* Given instruction: Copy out every one of the rows below word for word, with no changes.
-*-*-
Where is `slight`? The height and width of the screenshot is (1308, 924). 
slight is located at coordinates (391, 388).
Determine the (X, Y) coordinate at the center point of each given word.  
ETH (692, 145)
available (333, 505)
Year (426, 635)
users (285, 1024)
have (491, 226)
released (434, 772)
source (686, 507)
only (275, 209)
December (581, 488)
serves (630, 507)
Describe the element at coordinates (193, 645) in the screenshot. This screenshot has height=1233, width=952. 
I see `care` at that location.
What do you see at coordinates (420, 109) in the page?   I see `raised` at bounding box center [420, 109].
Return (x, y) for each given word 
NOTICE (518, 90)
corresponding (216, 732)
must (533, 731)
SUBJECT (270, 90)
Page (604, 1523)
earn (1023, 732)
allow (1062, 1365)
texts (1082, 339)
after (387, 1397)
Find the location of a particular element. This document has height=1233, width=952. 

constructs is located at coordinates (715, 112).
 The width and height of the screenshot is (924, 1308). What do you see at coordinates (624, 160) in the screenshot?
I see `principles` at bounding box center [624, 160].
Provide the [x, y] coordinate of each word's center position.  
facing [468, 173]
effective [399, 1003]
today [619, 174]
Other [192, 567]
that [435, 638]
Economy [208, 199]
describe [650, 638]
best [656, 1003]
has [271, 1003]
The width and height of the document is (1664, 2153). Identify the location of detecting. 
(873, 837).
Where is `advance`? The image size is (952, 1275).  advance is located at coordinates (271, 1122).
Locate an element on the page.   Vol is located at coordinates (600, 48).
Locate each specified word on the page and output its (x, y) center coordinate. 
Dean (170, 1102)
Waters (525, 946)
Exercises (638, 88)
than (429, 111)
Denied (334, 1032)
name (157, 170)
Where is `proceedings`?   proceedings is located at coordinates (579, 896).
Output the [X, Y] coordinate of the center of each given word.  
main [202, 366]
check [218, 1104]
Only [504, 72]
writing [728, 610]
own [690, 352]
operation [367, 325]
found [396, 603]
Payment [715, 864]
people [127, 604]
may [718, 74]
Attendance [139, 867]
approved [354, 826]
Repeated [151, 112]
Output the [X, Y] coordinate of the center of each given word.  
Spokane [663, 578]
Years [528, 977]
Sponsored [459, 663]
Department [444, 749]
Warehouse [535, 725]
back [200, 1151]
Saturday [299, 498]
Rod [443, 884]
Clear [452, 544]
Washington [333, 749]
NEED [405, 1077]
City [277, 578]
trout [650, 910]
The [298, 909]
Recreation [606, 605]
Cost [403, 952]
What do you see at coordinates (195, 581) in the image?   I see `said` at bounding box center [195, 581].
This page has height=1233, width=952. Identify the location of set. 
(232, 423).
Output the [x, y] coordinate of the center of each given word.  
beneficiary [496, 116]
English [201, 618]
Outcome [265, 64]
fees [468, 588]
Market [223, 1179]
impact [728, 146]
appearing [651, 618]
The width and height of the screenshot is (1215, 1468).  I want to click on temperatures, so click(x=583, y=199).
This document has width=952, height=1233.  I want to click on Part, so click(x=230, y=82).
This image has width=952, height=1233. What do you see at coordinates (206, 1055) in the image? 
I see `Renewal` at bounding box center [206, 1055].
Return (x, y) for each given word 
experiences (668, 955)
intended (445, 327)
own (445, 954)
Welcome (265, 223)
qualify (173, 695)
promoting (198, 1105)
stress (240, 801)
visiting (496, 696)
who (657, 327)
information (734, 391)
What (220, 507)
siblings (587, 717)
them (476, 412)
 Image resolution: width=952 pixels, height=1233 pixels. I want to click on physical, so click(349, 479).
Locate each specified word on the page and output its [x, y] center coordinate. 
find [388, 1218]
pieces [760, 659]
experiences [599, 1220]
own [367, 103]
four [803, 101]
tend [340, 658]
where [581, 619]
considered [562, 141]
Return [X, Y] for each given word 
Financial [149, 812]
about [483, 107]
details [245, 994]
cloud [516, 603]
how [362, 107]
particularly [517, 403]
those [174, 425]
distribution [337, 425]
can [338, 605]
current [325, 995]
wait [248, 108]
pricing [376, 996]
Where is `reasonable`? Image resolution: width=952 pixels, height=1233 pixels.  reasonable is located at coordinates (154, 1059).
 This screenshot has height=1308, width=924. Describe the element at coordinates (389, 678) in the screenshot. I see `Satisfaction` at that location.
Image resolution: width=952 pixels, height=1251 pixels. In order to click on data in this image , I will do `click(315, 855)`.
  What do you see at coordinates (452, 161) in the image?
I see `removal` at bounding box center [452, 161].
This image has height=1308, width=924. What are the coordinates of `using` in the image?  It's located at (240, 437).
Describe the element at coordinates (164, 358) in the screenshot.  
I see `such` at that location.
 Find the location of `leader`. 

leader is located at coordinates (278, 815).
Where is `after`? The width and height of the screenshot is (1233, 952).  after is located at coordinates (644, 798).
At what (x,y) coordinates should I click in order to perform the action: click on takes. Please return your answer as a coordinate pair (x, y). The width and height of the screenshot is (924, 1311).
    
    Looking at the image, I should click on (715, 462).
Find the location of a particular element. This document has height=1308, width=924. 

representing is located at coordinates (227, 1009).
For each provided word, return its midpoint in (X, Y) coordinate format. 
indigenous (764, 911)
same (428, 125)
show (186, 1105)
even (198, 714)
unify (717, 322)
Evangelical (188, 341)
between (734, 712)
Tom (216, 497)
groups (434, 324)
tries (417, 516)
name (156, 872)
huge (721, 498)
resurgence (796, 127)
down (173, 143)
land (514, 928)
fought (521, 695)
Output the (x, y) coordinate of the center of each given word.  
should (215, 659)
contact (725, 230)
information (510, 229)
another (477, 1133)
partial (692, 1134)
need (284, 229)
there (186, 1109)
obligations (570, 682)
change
-*-*-
* Solution:
Where is `slight`? The height and width of the screenshot is (1308, 924). 
slight is located at coordinates (391, 388).
Determine the (X, Y) coordinate at the center point of each given word.  
ETH (692, 145)
available (333, 505)
Year (426, 635)
users (285, 1024)
have (491, 226)
released (434, 772)
source (686, 507)
only (275, 209)
December (581, 488)
serves (630, 507)
Describe the element at coordinates (193, 645) in the screenshot. This screenshot has height=1233, width=952. 
I see `care` at that location.
What do you see at coordinates (420, 109) in the page?   I see `raised` at bounding box center [420, 109].
Return (x, y) for each given word 
NOTICE (518, 90)
corresponding (216, 732)
must (533, 731)
SUBJECT (270, 90)
Page (604, 1523)
earn (1023, 732)
allow (1062, 1365)
texts (1082, 339)
after (387, 1397)
Find the location of a particular element. This document has height=1233, width=952. 

constructs is located at coordinates (715, 112).
 The width and height of the screenshot is (924, 1308). What do you see at coordinates (624, 160) in the screenshot?
I see `principles` at bounding box center [624, 160].
Provide the [x, y] coordinate of each word's center position.  
facing [468, 173]
effective [399, 1003]
today [619, 174]
Other [192, 567]
that [435, 638]
Economy [208, 199]
describe [650, 638]
best [656, 1003]
has [271, 1003]
The width and height of the document is (1664, 2153). Identify the location of detecting. 
(873, 837).
Where is `advance`? The image size is (952, 1275).  advance is located at coordinates (271, 1122).
Locate an element on the page.   Vol is located at coordinates (600, 48).
Locate each specified word on the page and output its (x, y) center coordinate. 
Dean (170, 1102)
Waters (525, 946)
Exercises (638, 88)
than (429, 111)
Denied (334, 1032)
name (157, 170)
Where is `proceedings`?   proceedings is located at coordinates (579, 896).
Output the [X, Y] coordinate of the center of each given word.  
main [202, 366]
check [218, 1104]
Only [504, 72]
writing [728, 610]
own [690, 352]
operation [367, 325]
found [396, 603]
Payment [715, 864]
people [127, 604]
may [718, 74]
Attendance [139, 867]
approved [354, 826]
Repeated [151, 112]
Output the [X, Y] coordinate of the center of each given word.  
Spokane [663, 578]
Years [528, 977]
Sponsored [459, 663]
Department [444, 749]
Warehouse [535, 725]
back [200, 1151]
Saturday [299, 498]
Rod [443, 884]
Clear [452, 544]
Washington [333, 749]
NEED [405, 1077]
City [277, 578]
trout [650, 910]
The [298, 909]
Recreation [606, 605]
Cost [403, 952]
What do you see at coordinates (195, 581) in the image?   I see `said` at bounding box center [195, 581].
This page has height=1233, width=952. Identify the location of set. 
(232, 423).
Output the [x, y] coordinate of the center of each given word.  
beneficiary [496, 116]
English [201, 618]
Outcome [265, 64]
fees [468, 588]
Market [223, 1179]
impact [728, 146]
appearing [651, 618]
The width and height of the screenshot is (1215, 1468).  I want to click on temperatures, so click(x=583, y=199).
This document has width=952, height=1233.  I want to click on Part, so click(x=230, y=82).
This image has width=952, height=1233. What do you see at coordinates (206, 1055) in the image? 
I see `Renewal` at bounding box center [206, 1055].
Return (x, y) for each given word 
experiences (668, 955)
intended (445, 327)
own (445, 954)
Welcome (265, 223)
qualify (173, 695)
promoting (198, 1105)
stress (240, 801)
visiting (496, 696)
who (657, 327)
information (734, 391)
What (220, 507)
siblings (587, 717)
them (476, 412)
 Image resolution: width=952 pixels, height=1233 pixels. I want to click on physical, so click(349, 479).
Locate each specified word on the page and output its [x, y] center coordinate. 
find [388, 1218]
pieces [760, 659]
experiences [599, 1220]
own [367, 103]
four [803, 101]
tend [340, 658]
where [581, 619]
considered [562, 141]
Return [X, Y] for each given word 
Financial [149, 812]
about [483, 107]
details [245, 994]
cloud [516, 603]
how [362, 107]
particularly [517, 403]
those [174, 425]
distribution [337, 425]
can [338, 605]
current [325, 995]
wait [248, 108]
pricing [376, 996]
Where is `reasonable`? Image resolution: width=952 pixels, height=1233 pixels.  reasonable is located at coordinates (154, 1059).
 This screenshot has height=1308, width=924. Describe the element at coordinates (389, 678) in the screenshot. I see `Satisfaction` at that location.
Image resolution: width=952 pixels, height=1251 pixels. In order to click on data in this image , I will do `click(315, 855)`.
  What do you see at coordinates (452, 161) in the image?
I see `removal` at bounding box center [452, 161].
This image has height=1308, width=924. What are the coordinates of `using` in the image?  It's located at (240, 437).
Describe the element at coordinates (164, 358) in the screenshot.  
I see `such` at that location.
 Find the location of `leader`. 

leader is located at coordinates (278, 815).
Where is `after`? The width and height of the screenshot is (1233, 952).  after is located at coordinates (644, 798).
At what (x,y) coordinates should I click in order to perform the action: click on takes. Please return your answer as a coordinate pair (x, y). The width and height of the screenshot is (924, 1311).
    
    Looking at the image, I should click on (715, 462).
Find the location of a particular element. This document has height=1308, width=924. 

representing is located at coordinates (227, 1009).
For each provided word, return its midpoint in (X, Y) coordinate format. 
indigenous (764, 911)
same (428, 125)
show (186, 1105)
even (198, 714)
unify (717, 322)
Evangelical (188, 341)
between (734, 712)
Tom (216, 497)
groups (434, 324)
tries (417, 516)
name (156, 872)
huge (721, 498)
resurgence (796, 127)
down (173, 143)
land (514, 928)
fought (521, 695)
Output the (x, y) coordinate of the center of each given word.  
should (215, 659)
contact (725, 230)
information (510, 229)
another (477, 1133)
partial (692, 1134)
need (284, 229)
there (186, 1109)
obligations (570, 682)
change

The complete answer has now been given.